We are replacing the first title with Country Rank Duplicate and trying again to make our new pci_table:

cpi_rows = get_new_array(cpi_rows, float_to_str)

cpi_table = get_table(cpi_rows, cpi_types, cpi_titles)

Now we have our cpi_table without any errors. We can work on joining it with our child labor data and see what connections we can make between the two datasets. In the agate library, we have an easy-to-use method for joining tables: the join method. This join method emulates SQL by joining two tables together based on one shared key. Table 9-1 summarizes the different joins and their functionality.

If your data doesn’t exactly match up or have a one-for-one relationship and you are using an outer join, you will have rows with null values. When the tables don’t match up, an outer join keeps the data from the tables intact and replaces missing data with null values. This is great if you’d like to keep the mismatched data because it’s essential for your reporting.

If we wanted to join table_a and table_b but make sure we didn’t lose any table_a data, we would write something like this:

joined_table = table_a.join(
    table_b, 'table_a_column_name', 'table_b_column_name')

In the resulting joined_table, we will have all of the table_a values that match with the table_b values based on the column names we passed. If there are values in table_a that don’t match table_b, we will keep those rows, but they will have null values for the table_b columns. If there are values in table_b not matched in table_a, they will be excluded from our new table. Choosing which table to place first and specifying what type of join to use is important.

What we want, however, is not to have null values. Our questions revolve around how the values correlate, so for that, we want to use an inner join. The agate library’s join method allows us to pass inner=True, which will make an inner join retaining only matching rows, with no null rows from the join.

We’ll try a join with our child labor data and our newly formed cpi_table. When looking at our two tables, we can likely match them up on the names of the countries/territories. In our cpi_table we have the column Country / Territory, and in the child labor data we have the Countries and areas column. To join the two tables, run the following line of code:

cpi_and_cl = cpi_table.join(ranked, 'Country / Territory',
                            'Countries and areas', inner=True)

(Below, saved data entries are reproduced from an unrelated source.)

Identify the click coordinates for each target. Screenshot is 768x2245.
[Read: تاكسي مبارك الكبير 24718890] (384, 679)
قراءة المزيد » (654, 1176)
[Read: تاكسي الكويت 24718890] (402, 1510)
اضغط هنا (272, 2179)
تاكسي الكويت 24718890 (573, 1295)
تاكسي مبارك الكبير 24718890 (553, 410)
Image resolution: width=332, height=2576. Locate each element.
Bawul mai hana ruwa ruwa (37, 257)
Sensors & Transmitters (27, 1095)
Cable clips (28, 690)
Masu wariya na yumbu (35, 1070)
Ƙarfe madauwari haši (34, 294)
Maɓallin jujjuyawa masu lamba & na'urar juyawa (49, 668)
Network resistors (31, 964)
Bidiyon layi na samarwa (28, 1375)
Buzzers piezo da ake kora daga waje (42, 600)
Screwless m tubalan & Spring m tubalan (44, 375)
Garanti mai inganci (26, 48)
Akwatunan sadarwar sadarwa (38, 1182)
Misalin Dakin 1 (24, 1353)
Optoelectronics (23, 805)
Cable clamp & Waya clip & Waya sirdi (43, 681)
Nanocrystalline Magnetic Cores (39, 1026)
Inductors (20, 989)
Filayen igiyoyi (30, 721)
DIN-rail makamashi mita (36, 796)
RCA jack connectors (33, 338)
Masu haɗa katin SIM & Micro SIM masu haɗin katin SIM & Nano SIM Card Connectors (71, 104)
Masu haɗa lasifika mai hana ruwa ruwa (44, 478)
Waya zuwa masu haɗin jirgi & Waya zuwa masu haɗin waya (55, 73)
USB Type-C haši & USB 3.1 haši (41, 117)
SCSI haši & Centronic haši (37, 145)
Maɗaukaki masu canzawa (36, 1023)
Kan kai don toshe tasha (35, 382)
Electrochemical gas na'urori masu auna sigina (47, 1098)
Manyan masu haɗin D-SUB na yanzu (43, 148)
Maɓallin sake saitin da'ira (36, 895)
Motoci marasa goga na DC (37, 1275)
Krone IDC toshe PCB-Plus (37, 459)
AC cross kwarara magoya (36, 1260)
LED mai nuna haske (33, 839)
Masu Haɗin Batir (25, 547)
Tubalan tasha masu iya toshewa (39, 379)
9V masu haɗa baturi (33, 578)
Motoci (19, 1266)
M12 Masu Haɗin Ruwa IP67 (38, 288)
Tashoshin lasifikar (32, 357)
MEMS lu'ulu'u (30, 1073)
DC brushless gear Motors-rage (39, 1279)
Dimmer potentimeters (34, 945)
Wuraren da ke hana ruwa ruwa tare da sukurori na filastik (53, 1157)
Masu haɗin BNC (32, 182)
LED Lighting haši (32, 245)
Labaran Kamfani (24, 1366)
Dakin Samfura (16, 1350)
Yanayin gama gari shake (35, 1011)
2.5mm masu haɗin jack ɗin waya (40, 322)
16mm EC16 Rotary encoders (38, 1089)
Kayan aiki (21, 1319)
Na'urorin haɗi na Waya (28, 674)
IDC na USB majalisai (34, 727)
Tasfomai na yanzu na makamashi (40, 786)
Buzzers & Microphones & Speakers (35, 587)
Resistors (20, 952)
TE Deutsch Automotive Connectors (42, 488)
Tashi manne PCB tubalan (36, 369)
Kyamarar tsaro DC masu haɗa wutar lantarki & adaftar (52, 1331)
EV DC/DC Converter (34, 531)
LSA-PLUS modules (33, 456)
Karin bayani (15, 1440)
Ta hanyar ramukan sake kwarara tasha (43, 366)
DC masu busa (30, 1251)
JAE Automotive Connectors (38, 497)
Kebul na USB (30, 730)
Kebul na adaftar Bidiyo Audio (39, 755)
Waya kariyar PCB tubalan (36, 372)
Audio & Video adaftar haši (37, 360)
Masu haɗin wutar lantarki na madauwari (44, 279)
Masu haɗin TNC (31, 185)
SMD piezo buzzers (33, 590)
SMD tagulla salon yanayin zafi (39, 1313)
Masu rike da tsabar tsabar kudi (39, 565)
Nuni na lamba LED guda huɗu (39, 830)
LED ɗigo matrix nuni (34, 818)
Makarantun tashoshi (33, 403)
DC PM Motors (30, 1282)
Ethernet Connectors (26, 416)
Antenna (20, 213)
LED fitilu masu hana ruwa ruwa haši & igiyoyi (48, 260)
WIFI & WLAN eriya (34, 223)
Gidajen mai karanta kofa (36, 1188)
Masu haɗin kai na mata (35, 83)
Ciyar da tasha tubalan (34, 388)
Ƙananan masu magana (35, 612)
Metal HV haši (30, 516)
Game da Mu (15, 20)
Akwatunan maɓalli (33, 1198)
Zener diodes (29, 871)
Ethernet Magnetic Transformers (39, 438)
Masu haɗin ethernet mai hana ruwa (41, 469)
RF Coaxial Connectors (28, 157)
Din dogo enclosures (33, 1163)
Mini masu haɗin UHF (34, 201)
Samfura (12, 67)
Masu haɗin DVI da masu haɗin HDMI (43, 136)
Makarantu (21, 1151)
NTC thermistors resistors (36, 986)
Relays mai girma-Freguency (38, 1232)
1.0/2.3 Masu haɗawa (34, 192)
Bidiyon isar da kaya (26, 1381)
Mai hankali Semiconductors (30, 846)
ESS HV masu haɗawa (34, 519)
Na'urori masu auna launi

Our new table, cpi_and_cl, has our matching rows. We can see this by printing out a few of the values and investigating the new joined columns, like so:

cpi_and_cl.column_names

for r in cpi_and_cl.order_by('CPI 2013 Score').limit(10).rows:
    print '{}: {} - {}%'.format(r['Country / Territory'],
                                r['CPI 2013 Score'], r['Total (%)'])

When you look at the column names, you can see we now have all of the columns from both tables. A simple count of the data returns 93 rows. We don’t need all of the data points (pci_table has 177 rows, ranked has 108), especially since we really want to see the data correlated together. Did you notice anything else when you printed out the new joined table after sorting by CPI score? We only took the top 10 rows, but some interesting information is becoming clear:

Afghanistan: 8.0 - 10.3%
Somalia: 8.0 - 49.0%
Iraq: 16.0 - 4.7%
Yemen: 18.0 - 22.7%
Chad: 19.0 - 26.1%
Equatorial Guinea: 19.0 - 27.8%
Guinea-Bissau: 19.0 - 38.0%
Haiti: 19.0 - 24.4%
Cambodia: 20.0 - 18.3%
Burundi: 21.0 - 26.3%

With the exception of Iraq and Afghanistan, there are some pretty high child labor rates among the countries with very low CPI scores (i.e., high perception of corruption). Using some of the agate library’s built-in methods, we can investigate such correlations in our datasets.

Identifying Correlations

The agate library has some great tools for simple statistical analysis of your datasets. These are a good first toolset—you can often start with the agate library tools and then move on to more advanced statistical libraries, including pandas, numpy, and scipy, as needed.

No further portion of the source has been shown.